Bu devlet kurumunda o vagonların temizliği asli işi midir? Asli işidir. Kimse soruyor mu? Niye taşeron çalışıyor bu çocuklar diye? Sormuyor. Niye? İşlerine geliyor. Sadece özel sektördeki patronların değil, devleti şirket gibi yöneteceğiz diyen Recep Tayyip Erdoğan ve şürekâsının da işine geliyor arkadaşlar. Devlet kurumlarında hukuka aykırı bir şekilde taşeron olarak çalıştırdıkları bir işçi arkadaşımızı katlettiler burada. Katlettiler ve ne ilk ne de son.”

‘GEÇEN YIL GÜNDE 6 İŞÇİ İŞ CİNAYETLERİ SONUCU YAŞAMINI YİTİRDİ’

Konuşmasına 2022 yılına ait iş cinayetleri verilerinden bahsederek devam eden Kadıgil, 28 Mayıs’ta yapılacak olan seçimin işçi katilleriyle işçiler arasında yapılacak olan bir tercih olduğunu vurgulayarak şunları söyledi:

“Geçen yılın bilançosunu paylaşmak isterim sizinle, çünkü artık bu ülkede en ucuz şey işçilerin canları, çalışanların canları, çalışanların güvenliği. Geçtiğimiz sene kaç işçi iş cinayetlerinde öldürüldü biliyor musunuz? 2 bin işçi, 2 bin insan. Ayda 180 insan eder, günde 6 insan eder, 6! Haftada 6 gün, günde 14 saat çalıştığımız yetmiyor, buna rağmen evimize ekmek götüremez hale geldiğimiz, başımızı sokacak kiralayacak bir ev bulamadığımız yetmiyor, bir de üstüne günde 6 işçiyi bu ülkede, bu topraklarda katlediyorlar.

‘PAZAR GÜNKÜ SEÇİM, İŞÇİ KATİLLERİYLE HAKKININ PEŞİNE DÜŞEN İŞÇİLERİN DE SEÇİMİDİR’

O yüzden önümüzdeki pazar günü yapacağımız seçim sadece bir seçim de değil, işçi katilleriyle canının, emeğinin, hakkının peşine düşen işçilerin de seçimidir.
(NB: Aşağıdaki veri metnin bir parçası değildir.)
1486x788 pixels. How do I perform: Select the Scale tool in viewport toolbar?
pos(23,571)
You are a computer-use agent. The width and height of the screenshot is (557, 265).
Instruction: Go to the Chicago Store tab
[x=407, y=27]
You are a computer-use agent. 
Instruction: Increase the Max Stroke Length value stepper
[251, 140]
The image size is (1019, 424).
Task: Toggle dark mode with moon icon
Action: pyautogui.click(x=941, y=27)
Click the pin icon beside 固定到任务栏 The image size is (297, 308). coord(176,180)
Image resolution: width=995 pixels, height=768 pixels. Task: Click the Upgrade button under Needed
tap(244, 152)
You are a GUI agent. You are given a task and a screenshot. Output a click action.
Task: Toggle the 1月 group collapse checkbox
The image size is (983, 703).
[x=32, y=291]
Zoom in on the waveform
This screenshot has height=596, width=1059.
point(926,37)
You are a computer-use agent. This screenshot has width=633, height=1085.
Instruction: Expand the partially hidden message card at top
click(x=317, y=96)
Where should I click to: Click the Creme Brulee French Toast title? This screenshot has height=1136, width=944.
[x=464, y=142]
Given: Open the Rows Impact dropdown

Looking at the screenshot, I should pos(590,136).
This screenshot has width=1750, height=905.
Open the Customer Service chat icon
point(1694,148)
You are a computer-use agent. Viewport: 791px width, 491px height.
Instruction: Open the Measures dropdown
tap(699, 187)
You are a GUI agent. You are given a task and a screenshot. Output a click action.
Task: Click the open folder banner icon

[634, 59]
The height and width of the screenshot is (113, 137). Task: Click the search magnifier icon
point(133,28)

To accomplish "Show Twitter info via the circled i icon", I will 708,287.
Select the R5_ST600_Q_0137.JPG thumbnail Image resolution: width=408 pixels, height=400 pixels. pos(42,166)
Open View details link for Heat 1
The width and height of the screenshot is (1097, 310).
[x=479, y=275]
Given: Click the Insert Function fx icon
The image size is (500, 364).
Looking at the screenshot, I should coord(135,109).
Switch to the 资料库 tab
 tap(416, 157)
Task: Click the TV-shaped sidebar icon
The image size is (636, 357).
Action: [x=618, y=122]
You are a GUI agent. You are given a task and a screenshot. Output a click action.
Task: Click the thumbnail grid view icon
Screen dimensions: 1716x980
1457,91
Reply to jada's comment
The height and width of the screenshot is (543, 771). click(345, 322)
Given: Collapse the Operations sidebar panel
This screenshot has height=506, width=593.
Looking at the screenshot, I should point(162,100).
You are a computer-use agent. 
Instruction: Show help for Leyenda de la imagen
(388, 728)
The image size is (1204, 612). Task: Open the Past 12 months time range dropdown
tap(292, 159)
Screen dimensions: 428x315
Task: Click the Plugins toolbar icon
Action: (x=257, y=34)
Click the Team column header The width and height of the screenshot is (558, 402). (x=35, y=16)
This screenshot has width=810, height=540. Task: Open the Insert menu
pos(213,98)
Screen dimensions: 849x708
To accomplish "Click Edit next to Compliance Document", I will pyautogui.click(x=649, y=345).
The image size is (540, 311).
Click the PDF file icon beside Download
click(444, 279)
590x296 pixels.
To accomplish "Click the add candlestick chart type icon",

Buna göre de oy vereceğiz, buna göre de direneceğiz. İşçi düşmanı Saray Rejimi’nden kurtulacağız.

Biz de bu davanın takipçisi olacağımıza, Soma'da olduğu gibi, Ermenek'te olduğu gibi, katlettikleri tüm işçilerde olduğu gibi bu davanın da sonuna kadar takipçisi olacağımızı ve katillerinden hesap sorana kadar rahat uyumayacağımızı, tüm kamuoyuyla Türkiye İşçi Partisi adına paylaşıyoruz.”

‘2023’ÜN İLK 4 AYINDA 585 İŞÇİ İŞ CİNAYETLERİNE KURBAN GİTTİ’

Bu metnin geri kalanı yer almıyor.